KANERVA++: EXTENDING THE KANERVA MACHINE WITH DIFFERENTIABLE, LOCALLY BLOCK ALLOCATED LATENT MEMORY

Abstract

Episodic and semantic memory are critical components of the human memory model. The theory of complementary learning systems (McClelland et al., 1995) suggests that the compressed representation produced by a serial event (episodic memory) is later restructured to build a more generalized form of reusable knowledge (semantic memory). In this work we develop a new principled Bayesian memory allocation scheme that bridges the gap between episodic and semantic memory via a hierarchical latent variable model. We take inspiration from traditional heap allocation and extend the idea of locally contiguous memory to the Kanerva Machine, enabling a novel differentiable block allocated latent memory. In contrast to the Kanerva Machine, we simplify the process of memory writing by treating it as a fully feed forward deterministic process, relying on the stochasticity of the read key distribution to disperse information within the memory. We demonstrate that this allocation scheme improves performance in memory conditional image generation, resulting in new state-of-the-art conditional likelihood values on binarized MNIST (≤41.58 nats/image) , binarized Omniglot (≤66.24 nats/image), as well as presenting competitive performance on CIFAR10, DMLab Mazes, Celeb-A and ImageNet32×32.

1. INTRODUCTION

Memory is a central tenet in the model of human intelligence and is crucial to long-term reasoning and planning. Of particular interest is the theory of complementary learning systems McClelland et al. (1995) which proposes that the brain employs two complementary systems to support the acquisition of complex behaviours: a hippocampal fast-learning system that records events as episodic memory, and a neocortical slow learning system that learns statistics across events as semantic memory. While the functional dichotomy of the complementary systems are well-established McClelland et al. (1995) ; Kumaran et al. (2016) , it remains unclear whether they are bounded by different computational principles. In this work we introduce a model that bridges this gap by showing that the same statistical learning principle can be applied to the fast learning system through the construction of a hierarchical Bayesian memory. 

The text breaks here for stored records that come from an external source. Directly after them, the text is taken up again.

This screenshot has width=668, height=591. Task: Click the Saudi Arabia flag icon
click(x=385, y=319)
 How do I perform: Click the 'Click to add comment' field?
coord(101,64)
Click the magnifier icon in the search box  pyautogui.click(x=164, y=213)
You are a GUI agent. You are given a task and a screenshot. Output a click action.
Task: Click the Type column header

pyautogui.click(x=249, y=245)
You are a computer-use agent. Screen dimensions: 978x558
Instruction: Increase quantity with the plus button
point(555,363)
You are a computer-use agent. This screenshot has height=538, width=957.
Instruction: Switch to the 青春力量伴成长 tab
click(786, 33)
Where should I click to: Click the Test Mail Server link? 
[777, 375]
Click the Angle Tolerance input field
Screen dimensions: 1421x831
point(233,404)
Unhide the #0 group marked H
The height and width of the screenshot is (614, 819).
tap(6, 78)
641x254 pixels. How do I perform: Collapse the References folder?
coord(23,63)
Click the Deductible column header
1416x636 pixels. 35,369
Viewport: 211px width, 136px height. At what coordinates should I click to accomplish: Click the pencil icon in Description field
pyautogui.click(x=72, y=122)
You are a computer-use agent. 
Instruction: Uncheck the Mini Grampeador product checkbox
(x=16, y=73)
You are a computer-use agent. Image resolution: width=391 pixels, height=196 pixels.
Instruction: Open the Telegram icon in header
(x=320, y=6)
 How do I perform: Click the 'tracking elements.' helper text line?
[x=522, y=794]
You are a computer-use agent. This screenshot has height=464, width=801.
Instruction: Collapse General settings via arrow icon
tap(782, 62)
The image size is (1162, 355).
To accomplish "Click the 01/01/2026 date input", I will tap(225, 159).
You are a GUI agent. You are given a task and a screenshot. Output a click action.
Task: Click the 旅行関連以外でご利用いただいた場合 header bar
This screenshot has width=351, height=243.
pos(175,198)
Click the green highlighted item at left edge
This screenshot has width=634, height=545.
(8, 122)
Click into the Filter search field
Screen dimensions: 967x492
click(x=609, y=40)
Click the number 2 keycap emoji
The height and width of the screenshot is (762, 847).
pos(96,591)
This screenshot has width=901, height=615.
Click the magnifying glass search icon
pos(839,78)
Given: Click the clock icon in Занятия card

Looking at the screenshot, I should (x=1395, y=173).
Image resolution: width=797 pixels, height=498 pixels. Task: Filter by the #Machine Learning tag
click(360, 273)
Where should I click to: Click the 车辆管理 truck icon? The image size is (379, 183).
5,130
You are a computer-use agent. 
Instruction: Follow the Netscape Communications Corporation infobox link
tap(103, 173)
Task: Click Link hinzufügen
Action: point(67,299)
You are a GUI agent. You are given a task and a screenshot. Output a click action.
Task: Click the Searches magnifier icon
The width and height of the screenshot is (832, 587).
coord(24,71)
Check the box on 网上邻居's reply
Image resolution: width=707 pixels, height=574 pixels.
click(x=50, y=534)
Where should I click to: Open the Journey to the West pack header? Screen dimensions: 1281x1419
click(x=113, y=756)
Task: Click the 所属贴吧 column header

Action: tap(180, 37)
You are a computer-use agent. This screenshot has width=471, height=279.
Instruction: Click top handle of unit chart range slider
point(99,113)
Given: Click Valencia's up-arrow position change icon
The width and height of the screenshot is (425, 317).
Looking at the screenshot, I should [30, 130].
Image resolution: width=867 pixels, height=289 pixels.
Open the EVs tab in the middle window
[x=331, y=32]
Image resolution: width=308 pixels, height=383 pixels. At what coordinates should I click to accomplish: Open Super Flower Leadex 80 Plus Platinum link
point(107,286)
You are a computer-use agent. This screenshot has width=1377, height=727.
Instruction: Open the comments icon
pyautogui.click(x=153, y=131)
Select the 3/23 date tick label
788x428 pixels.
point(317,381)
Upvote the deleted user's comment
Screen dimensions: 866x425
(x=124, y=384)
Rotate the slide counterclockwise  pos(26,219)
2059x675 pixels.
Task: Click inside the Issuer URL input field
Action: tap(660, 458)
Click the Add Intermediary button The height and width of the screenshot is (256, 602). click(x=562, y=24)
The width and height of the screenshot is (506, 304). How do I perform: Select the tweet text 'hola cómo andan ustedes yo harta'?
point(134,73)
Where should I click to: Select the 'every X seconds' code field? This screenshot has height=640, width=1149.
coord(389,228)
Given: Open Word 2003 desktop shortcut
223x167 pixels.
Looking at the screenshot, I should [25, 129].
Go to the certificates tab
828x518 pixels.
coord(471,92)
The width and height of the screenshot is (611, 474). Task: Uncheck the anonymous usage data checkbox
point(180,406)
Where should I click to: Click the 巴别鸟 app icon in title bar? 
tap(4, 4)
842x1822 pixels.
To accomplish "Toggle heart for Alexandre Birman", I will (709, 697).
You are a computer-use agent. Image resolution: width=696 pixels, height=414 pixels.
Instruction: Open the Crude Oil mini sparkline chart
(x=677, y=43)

Figure 1: Example final state of a traditional heap allocator (Marlow et al., 2008) (Left) vs. K++ (Right); final state created by sequential operations listed on the left. K++ uses a key distribution to stochastically point to a memory sub-region while Marlow et al. (2008) uses a direct pointer.Traditional heap allocated memory affords O(1) free / malloc computational complexity and serves as inspiration for K++ which uses differentiable neural proxies.